Seq2seq for Aspect Sentiment Triplet Extraction
方面情感三元组(Aspect Sentiment Triplet Extraction, ASTE)任务旨在抽取用户评论中表达观点的方面情感三元组。一个三元组包含以下三个部分:
- aspect term: 情感所针对的目标对象,一般是被评价实体的某个方面项,常被称作方面词、属性词
- opinion term: 具体表达情感的词或短语,常被称作情感词
- sentiment polarity: 用户针对aspect term所表达的情感倾向,类别空间为
{POS, NEG, NEU}
生成式方法,(1)首先将ASTE任务转化为一个seq2seq任务,(2) 然后使用一个seq2seq的模型(如t5)来建模。
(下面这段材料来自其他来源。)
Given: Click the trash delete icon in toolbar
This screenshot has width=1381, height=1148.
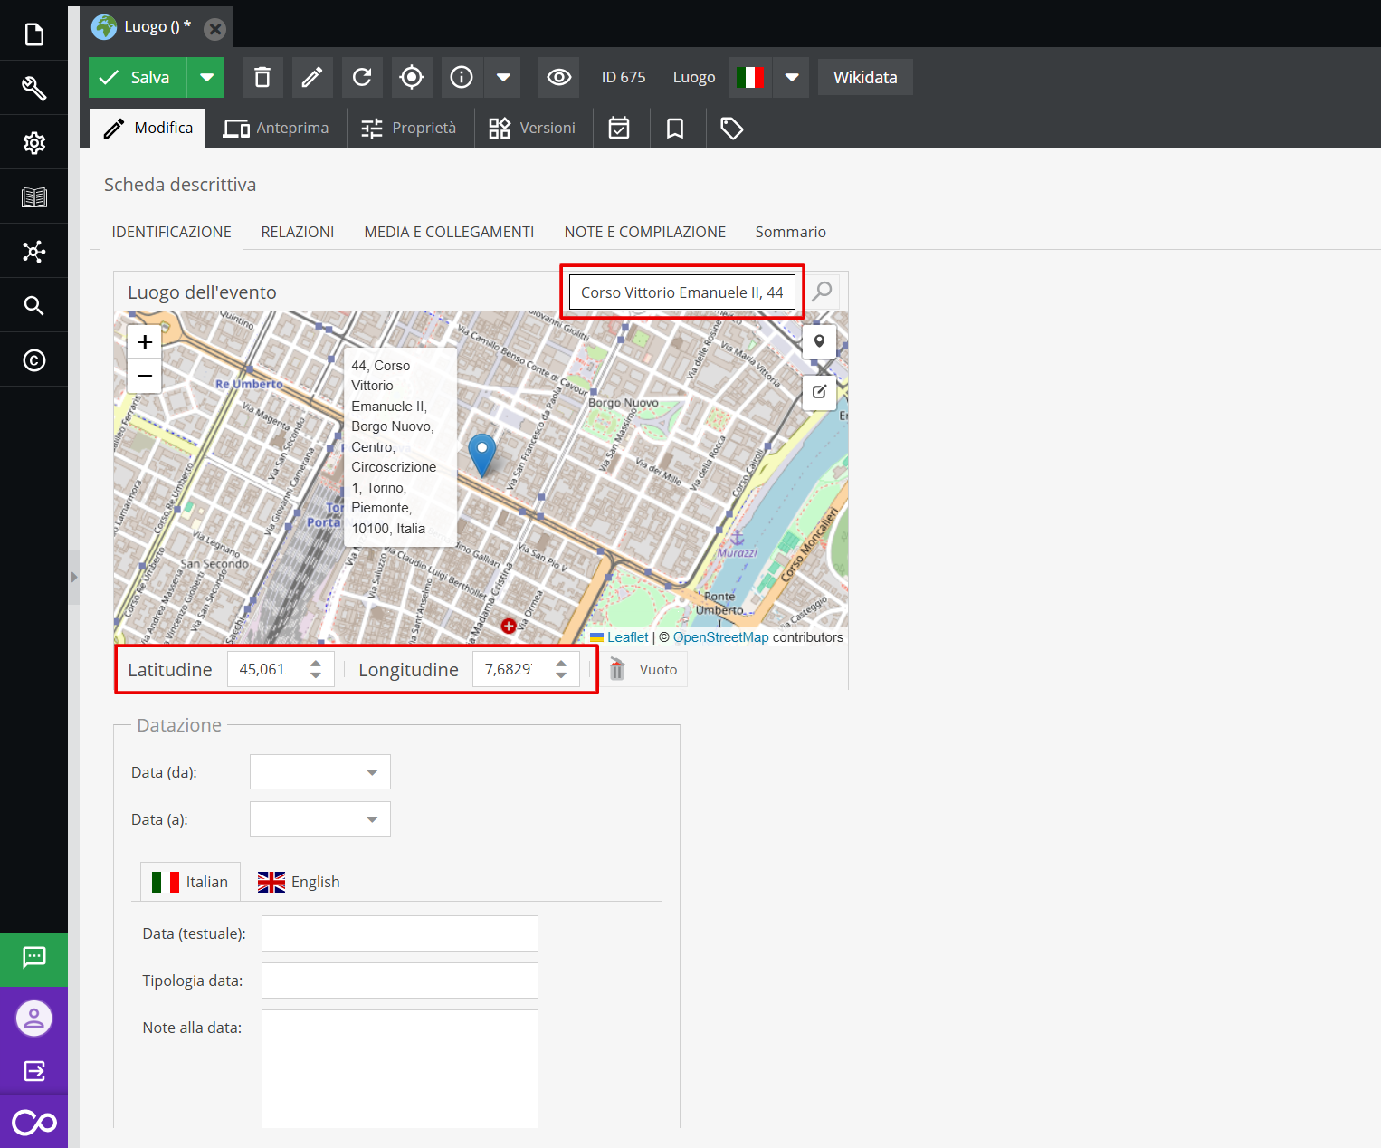Looking at the screenshot, I should click(x=262, y=78).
输入: average to good thai food but incredibly slow and rude delivery
输出: thai food | average to good | positive ; delivery | incredibly slow | negative ; delivery | rude | negative
seed=42
14res | 14lap | 15res | 16res | |
---|---|---|---|---|
precision | 0.7490 | 0.6727 | 0.6326 | 0.7362 |
recall | 0.7364 | 0.6188 | 0.6247 | 0.7763 |
f1-score | 0.7426 | 0.6446 | 0.6286 | 0.7557 |
seed=44
14res | 14lap | 15res | 16res | |
---|---|---|---|---|
precision | 0.7342 | 0.6681 | 0.6265 | 0.7113 |
recall | 0.7103 | 0.5691 | 0.6330 | 0.7237 |
f1-score | 0.7220 | 0.6146 | 0.6297 | 0.7175 |
Requirements
transformers==4.26.1
pytorch==1.10.1
pytorch-lightning==1.9.3
spacy==3.5.0
预处理数据
python t5_convert.py --raw_data_dir data/raw --output_data_dir data/t5 --dataset 14res
训练模型
chmod +x bash/*
bash/train_extractor.sh -d 14res -c 3 -o {YOUR_OUTPUT_DIR}
- 数据来自 https://github.com/xuuuluuu/SemEval-Triplet-data
- Zhang W, Li X, Deng Y, et al. Towards generative aspect-based sentiment analysis[C]//Proceedings of the 59th Annual Meeting of the Association for Computational Linguistics and the 11th International Joint Conference on Natural Language Processing (Volume 2: Short Papers). 2021: 504-510.